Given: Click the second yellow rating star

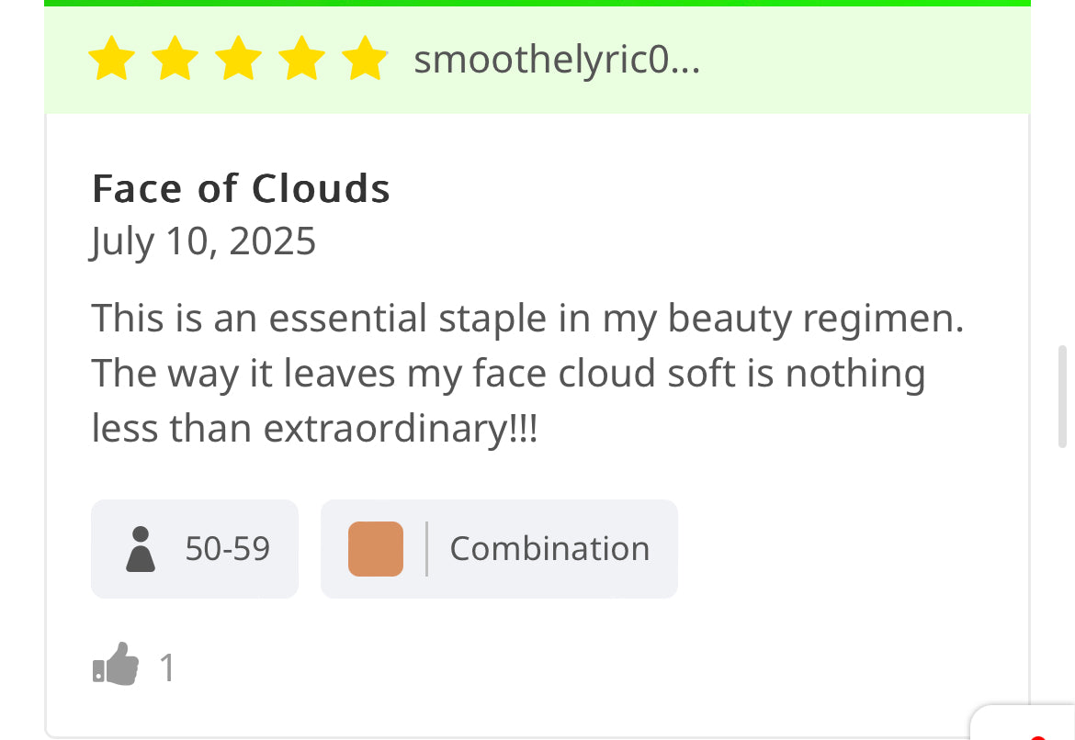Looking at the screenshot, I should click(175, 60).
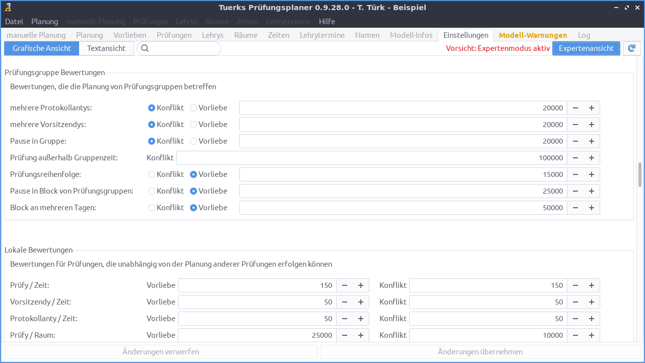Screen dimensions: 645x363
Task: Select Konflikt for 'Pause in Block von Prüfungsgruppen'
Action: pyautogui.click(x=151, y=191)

▬▬▬

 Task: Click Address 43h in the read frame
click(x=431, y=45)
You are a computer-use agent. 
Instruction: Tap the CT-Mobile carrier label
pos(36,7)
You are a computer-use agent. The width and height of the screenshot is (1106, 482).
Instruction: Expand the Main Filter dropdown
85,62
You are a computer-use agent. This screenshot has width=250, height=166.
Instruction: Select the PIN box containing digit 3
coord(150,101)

▬▬▬

Prompt: Filter the records above down to the lines that hold the string "width".

Solution for this problem:
You are a computer-use agent. The width and height of the screenshot is (1106, 482).
You are a computer-use agent. This screenshot has width=250, height=166.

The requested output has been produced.